I due spiriti si scambiarono uno sguardo sorridente.
«Anche noi abbiamo avuto un gatto. Si chiamava Momo e aveva il colore delle pesche. Chissà dove sarà finito… Sparì quando Yoshitsune fu costretto alla fuga, inseguito dalle forze di suo fratello Yoritomo. Io fui riconosciuta e catturata dai guerrieri che ci davano la caccia.
Portata a Kamakura, mi obbligarono a eseguire una danza davanti al santuario Tsurugaoka Hachiman, dove, indossati gli abiti da Shirabyōshi, cantai versi pieni di nostalgia per Yoshitsune. Questo fece infuriare Yoritomo, che voleva la mia morte, ma sua moglie, la saggia Hōjō Masako, mostrò compassione per me e riuscì a placare la sua ira.»
Aya e Yoru rimasero immobili, rapiti dal racconto. Ma la brezza si alzò, e i due spiriti iniziarono a svanire.
«Che succede?» chiese Aya, stupita.
«Non temere, Aya-chan… per questa notte, il nostro tempo qui è giunto al termine.»
Aya abbassò lo sguardo, dispiaciuta.
«Shizuka-sama, mi è piaciuto sentire il vostro racconto…»
Yoshitsune le rivolse un sorriso sereno.
«Se desideri sapere di più, torna qui domani notte. Per sette giorni, i Kami ci concedono di esistere in questa realtà. Sarà un onore condividere parte di questo tempo con te e il tuo compagno a quattro zampe.»
Aya annuì, col cuore colmo di meraviglia.
«Ci saremo. A domani… e grazie.»
«Grazie a te, fanciulla dagli occhi verdi…» sussurrò Shizuka prima di svanire.
La foschia si dissolse, lasciando dietro di sé il dolce profumo dei glicini e l’eco di una danza appassionata.
Aya accarezzò Yoru e sorrise.
«Andiamo… domani ci attendono nuove sorprese.»
Yoru socchiuse gli occhi. “Mi piacerebbe sapere che fine ha fatto Momo…” pensò.
Nota per le lettrici e i lettori:
Lo Heike Monogatari è un epico racconto giapponese del XIV secolo che narra la caduta del clan Taira durante la guerra Genpei (1180-1185).
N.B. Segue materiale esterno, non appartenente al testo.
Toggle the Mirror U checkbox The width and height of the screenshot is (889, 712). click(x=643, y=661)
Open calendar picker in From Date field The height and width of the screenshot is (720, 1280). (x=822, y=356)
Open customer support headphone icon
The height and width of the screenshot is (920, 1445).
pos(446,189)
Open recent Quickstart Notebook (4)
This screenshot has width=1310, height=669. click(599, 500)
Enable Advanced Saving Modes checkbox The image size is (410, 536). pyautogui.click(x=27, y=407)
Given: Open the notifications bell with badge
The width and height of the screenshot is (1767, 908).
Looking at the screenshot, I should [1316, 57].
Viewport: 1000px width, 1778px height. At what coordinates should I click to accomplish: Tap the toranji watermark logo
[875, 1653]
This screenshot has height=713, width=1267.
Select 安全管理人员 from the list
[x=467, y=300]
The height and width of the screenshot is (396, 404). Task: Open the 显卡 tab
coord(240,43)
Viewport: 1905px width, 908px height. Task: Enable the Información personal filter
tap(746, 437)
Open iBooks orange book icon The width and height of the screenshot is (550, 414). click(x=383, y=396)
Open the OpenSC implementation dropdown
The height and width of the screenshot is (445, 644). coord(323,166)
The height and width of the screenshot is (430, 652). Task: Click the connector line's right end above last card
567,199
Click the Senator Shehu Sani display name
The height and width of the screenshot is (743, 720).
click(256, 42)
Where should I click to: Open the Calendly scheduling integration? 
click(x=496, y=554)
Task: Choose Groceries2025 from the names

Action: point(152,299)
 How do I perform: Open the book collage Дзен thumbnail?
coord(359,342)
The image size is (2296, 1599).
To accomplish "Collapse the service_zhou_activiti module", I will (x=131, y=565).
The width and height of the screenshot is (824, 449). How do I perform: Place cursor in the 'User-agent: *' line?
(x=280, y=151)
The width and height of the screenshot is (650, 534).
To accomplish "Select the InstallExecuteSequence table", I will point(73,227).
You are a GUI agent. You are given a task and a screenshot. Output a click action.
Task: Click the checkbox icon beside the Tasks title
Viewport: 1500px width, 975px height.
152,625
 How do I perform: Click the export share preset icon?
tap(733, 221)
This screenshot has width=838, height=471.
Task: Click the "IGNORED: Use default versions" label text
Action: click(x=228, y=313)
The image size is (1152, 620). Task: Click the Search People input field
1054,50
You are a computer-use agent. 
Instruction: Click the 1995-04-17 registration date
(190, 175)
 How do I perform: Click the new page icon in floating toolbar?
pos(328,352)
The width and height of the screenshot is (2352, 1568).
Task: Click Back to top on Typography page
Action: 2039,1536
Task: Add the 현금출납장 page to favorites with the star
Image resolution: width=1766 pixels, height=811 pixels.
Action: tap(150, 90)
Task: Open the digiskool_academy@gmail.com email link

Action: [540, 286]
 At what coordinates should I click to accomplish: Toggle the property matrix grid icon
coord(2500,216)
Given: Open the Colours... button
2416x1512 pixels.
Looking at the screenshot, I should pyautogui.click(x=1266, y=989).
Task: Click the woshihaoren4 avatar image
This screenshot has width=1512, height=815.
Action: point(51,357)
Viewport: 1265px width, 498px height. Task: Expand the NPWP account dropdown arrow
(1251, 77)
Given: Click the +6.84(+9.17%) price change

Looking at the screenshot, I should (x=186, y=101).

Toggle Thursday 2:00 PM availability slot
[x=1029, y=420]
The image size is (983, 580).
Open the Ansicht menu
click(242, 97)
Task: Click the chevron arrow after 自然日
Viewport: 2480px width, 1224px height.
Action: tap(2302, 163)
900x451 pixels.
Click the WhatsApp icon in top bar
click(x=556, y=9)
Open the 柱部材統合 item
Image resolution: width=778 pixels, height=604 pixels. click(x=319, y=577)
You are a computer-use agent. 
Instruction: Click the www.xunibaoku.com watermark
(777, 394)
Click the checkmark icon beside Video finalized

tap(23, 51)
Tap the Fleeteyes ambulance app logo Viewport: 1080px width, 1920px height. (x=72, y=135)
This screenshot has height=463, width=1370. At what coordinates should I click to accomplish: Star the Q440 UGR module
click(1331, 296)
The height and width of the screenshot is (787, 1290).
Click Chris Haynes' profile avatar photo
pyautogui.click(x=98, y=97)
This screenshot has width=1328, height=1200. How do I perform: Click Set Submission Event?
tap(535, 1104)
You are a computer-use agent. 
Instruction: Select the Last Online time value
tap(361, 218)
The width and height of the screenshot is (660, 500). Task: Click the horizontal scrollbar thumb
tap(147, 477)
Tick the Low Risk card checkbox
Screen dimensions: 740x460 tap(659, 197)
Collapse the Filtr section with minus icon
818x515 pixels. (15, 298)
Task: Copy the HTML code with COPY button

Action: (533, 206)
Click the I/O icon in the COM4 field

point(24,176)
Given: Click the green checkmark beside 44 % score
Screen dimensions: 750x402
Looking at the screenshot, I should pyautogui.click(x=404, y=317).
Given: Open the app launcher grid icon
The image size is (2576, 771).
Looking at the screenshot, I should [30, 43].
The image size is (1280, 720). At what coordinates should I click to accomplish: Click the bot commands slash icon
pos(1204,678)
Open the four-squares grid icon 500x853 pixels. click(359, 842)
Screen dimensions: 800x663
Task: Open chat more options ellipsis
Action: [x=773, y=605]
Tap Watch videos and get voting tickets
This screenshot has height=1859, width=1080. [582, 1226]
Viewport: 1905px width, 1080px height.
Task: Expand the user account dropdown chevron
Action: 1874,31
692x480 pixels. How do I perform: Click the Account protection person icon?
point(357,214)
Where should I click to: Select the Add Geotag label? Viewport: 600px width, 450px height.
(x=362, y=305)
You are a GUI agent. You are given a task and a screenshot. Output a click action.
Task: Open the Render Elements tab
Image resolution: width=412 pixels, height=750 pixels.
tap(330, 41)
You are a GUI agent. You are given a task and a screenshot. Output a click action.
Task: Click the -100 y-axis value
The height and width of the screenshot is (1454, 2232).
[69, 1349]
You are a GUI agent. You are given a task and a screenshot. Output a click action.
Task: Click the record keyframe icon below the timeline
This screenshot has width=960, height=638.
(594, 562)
È una delle opere più importanti della letteratura giapponese medievale, tramandata oralmente dai monaci itineranti e accompagnata dal suono del liuto biwa. Il testo enfatizza il concetto buddista di mujō (impermanenza), mostrando la transitorietà della gloria e del potere.
Le Shirabyōshi erano intrattenitrici giapponesi attive durante i periodi Heian e Kamakura. Erano donne che si esibivano in danze e canti, spesso vestite con abiti maschili, e si esibivano per la nobiltà e i samurai. La loro arte influenzò il teatro Noh e altre forme di spettacolo giapponese. Alcune, come Shizuka Gozen, divennero figure leggendarie.